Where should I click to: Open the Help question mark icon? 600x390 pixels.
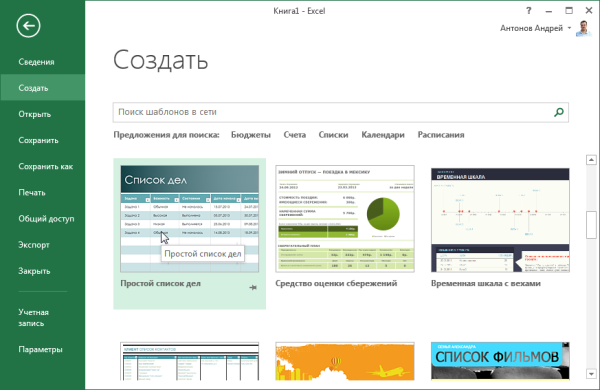(528, 11)
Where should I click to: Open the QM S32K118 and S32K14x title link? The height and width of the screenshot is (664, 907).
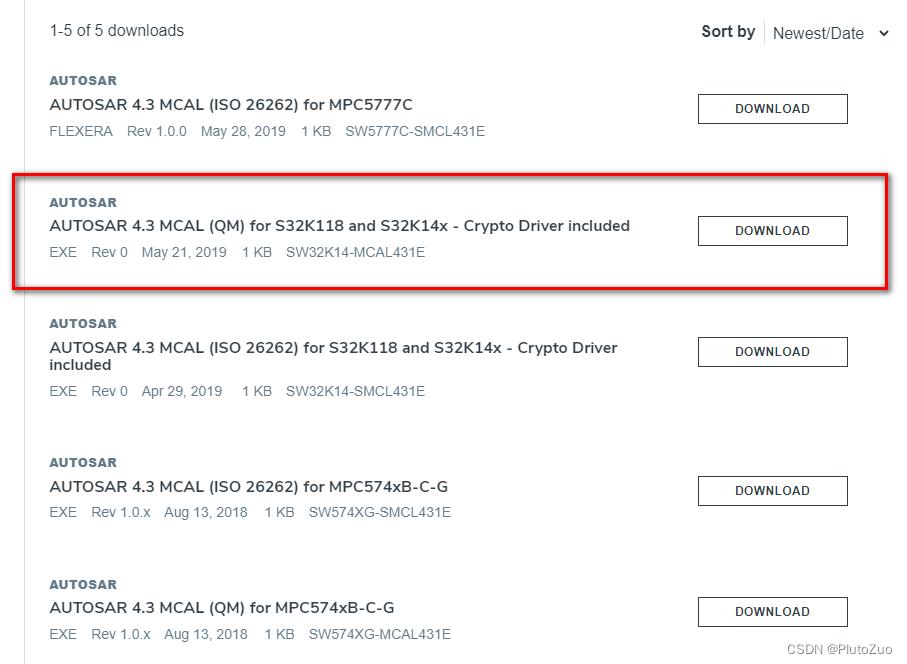(x=340, y=226)
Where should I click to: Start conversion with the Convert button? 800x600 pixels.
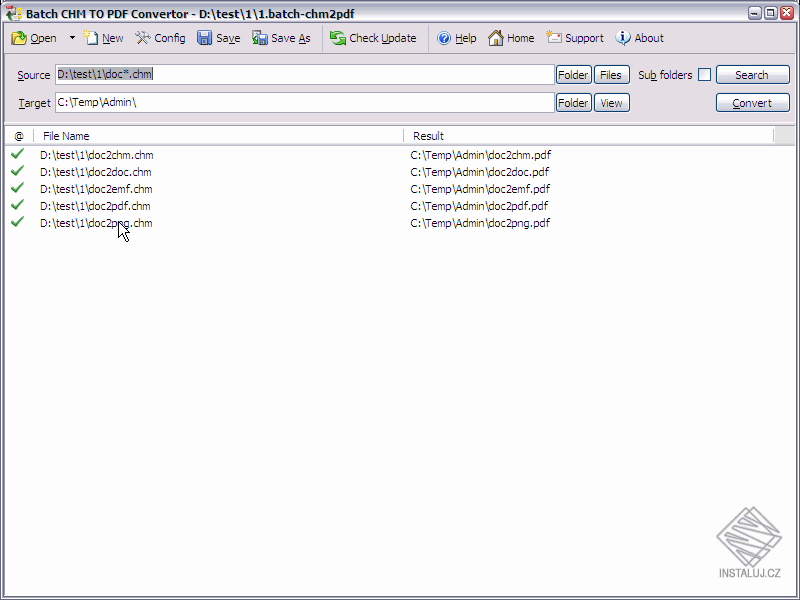(752, 102)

What you will do :: Could you express all of the data above as a two-column CSV with the headers instruction and location, where each row holds one instruction and its coordinates, every value sits in a single quoted field with line breaks replaced by spaces, and the pictures are left out?

Result below ::
instruction,location
"Where should I click to: Open the Help question mark icon? 600x390 pixels.","(528, 11)"
"Where should I click to: Open the QM S32K118 and S32K14x title link? The height and width of the screenshot is (664, 907).","(x=340, y=226)"
"Where should I click to: Start conversion with the Convert button? 800x600 pixels.","(752, 102)"